Cada día se presentaba como una prueba de resistencia. El pecho oprimido, la garganta anudada, un cansancio que no cedía ni con el descanso. Salía al exterior solo para llorar en silencio, buscando un rincón donde el mundo no me exigiera explicaciones. Dormir se volvió una empresa casi imposible; la noche, lejos de traer alivio, se extendía como un corredor interminable donde los pensamientos, el miedo y los recuerdos caminaban sin orden ni compasión.

En uno de esos momentos, cuando el alma ya no distingue entre fortaleza y agotamiento,
hablé con Dios no desde la fe serena, sino desde la desesperación más honesta:

—Señor, tú sabes que no tengo el valor para quitarme la vida, pero tú sí puedes. Si no sirvo para nada, llévame contigo. No quiero seguir en este pozo sin fin.

Y la respuesta de Dios solo fue silencio, con misericordia.

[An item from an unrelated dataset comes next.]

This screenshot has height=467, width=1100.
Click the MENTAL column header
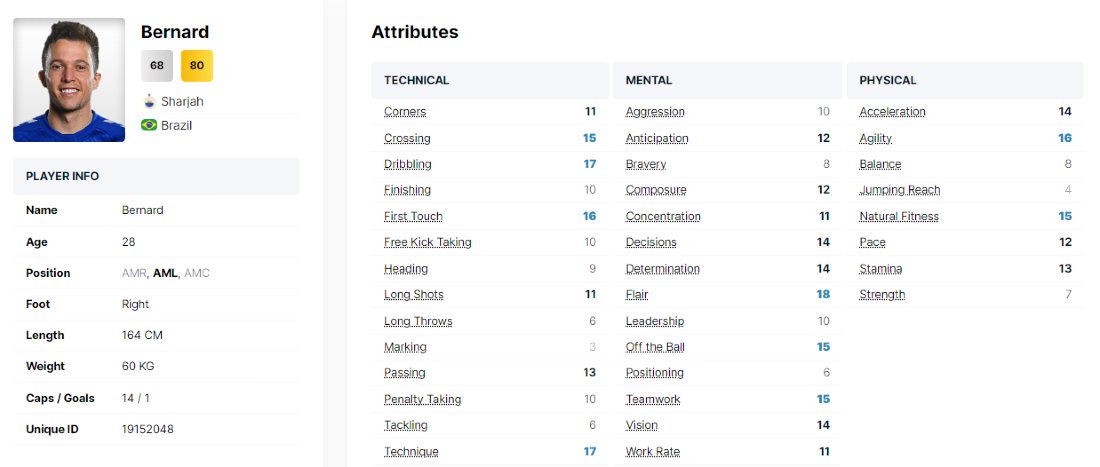click(649, 80)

No hubo reproche ni explicación. No hubo una voz que descendiera del cielo. Solo un silencio profundo, lleno de una ternura inexplicable, como si ese mutismo divino no fuera abandono, sino contención; como si, en lugar de apartarse, Dios me sostuviera con manos invisibles mientras yo no podía sostenerme sola.

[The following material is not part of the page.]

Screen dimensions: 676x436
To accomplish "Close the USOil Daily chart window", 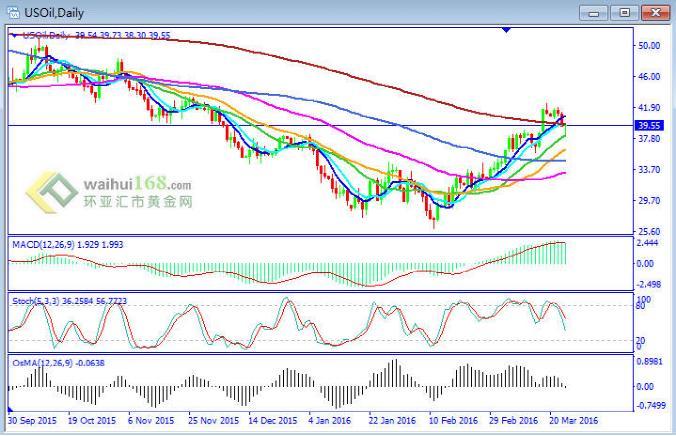I will (654, 12).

Aquel año también trajo amor, aunque no del modo amable que la juventud suele imaginar, sino como esas pruebas que el destino disfraza de esperanza para revelar, más tarde, su verdadera intención.

Conocí a un joven en la iglesia, un joven usado por Dios, cuya voz —antes incluso que su presencia— despertó algo en mí que no supe nombrar. Tenía dieciséis años cuando lo conocí, y desde el primer instante sentí que había en él una familiaridad inexplicable, como si su mirada supiera cosas que mi corazón llevaba tiempo callando.

Durante cinco años esperé en silencio. No con impaciencia, sino con esa constancia discreta que acompaña a los sentimientos profundos. Observaba sus gestos, interpretaba sus palabras, buscaba significado en cada detalle.